Subpath entries: @artos-commerce/ucp-client/{ucp,ap2,checkout,sui,crypto}.

Bridge tool catalog (Path A)

Flat inputs; the bridge adds the UCP envelope. Price filters use major units (dollars).

Tool	Input	Auth
`search_products`	`query?`, `filters?`, `sort?`, `pagination?`	Platform key
`lookup_products`	`ids: string[]`	Platform key
`view_product`	`store_slug`, `id`	Platform key
`get_product_global`	`id`, `selected?`	Platform key
`create_cart`	`store_slug`, `items: [{ id, quantity }]`	Platform key
`update_cart`	`store_slug`, `id`, `items`	Platform key
`view_cart`	`store_slug`, `id`	Platform key
`create_checkout`	`store_slug`, `cart_id?` \| `items?`, `buyer?`, `shipping_address?`	Platform key
`update_checkout`	`store_slug`, `id`, `buyer?`, `shipping_address?`, `shipping_method_id?`, `discounts?`	Platform key
`confirm_purchase`	`store_slug`, `checkout_id`, `payment_method?`, `payment_mandate_id?`	Platform key (+ buyer bearer for crypto)
`get_order`	`store_slug`, `id`	Platform key + `orders:read`
`get_agent_identity`	—	None (local)
Buyer account tools	see Buyer account	Buyer bearer (proxied)

fetch_image exists but is widget-only (hidden).

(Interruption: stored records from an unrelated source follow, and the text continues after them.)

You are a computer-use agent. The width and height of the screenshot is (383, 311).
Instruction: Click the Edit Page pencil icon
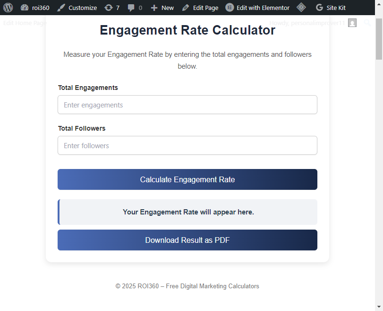click(x=186, y=8)
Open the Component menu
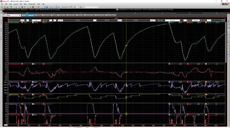Viewport: 230px width, 128px height. pos(32,4)
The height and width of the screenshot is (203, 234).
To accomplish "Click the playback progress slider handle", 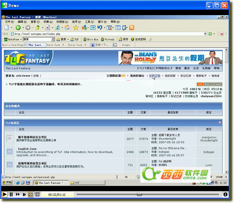I will (x=139, y=195).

Bridge → raw UCP mapping (Path B)

Bridge tool	Raw UCP tool	Endpoint
`search_products`	`search_catalog`	`/mcp` (global)
`lookup_products`	`lookup_catalog`	`/mcp` (global)
`get_product_global`	`get_product`	`/mcp` (global)
`view_product`	`get_product`	`/s/:slug/mcp`
`create_cart` / `update_cart` / `view_cart`	`create_cart` / `update_cart` / `get_cart`	`/s/:slug/mcp`
`create_checkout` / `update_checkout`	`create_checkout` / `update_checkout`	`/s/:slug/mcp`
`confirm_purchase`	`complete_checkout` (+ `prepare_checkout_payment` for crypto)	`/s/:slug/mcp`
`get_order`	`get_order`	`/s/:slug/mcp`

Raw UCP differences (see Direct UCP): args wrapped under catalog/cart/checkout; line items { item: { id }, quantity }; price filters in minor units; rails selected by inner id artos.card / artos.crypto (not the sh.artos.* registry key).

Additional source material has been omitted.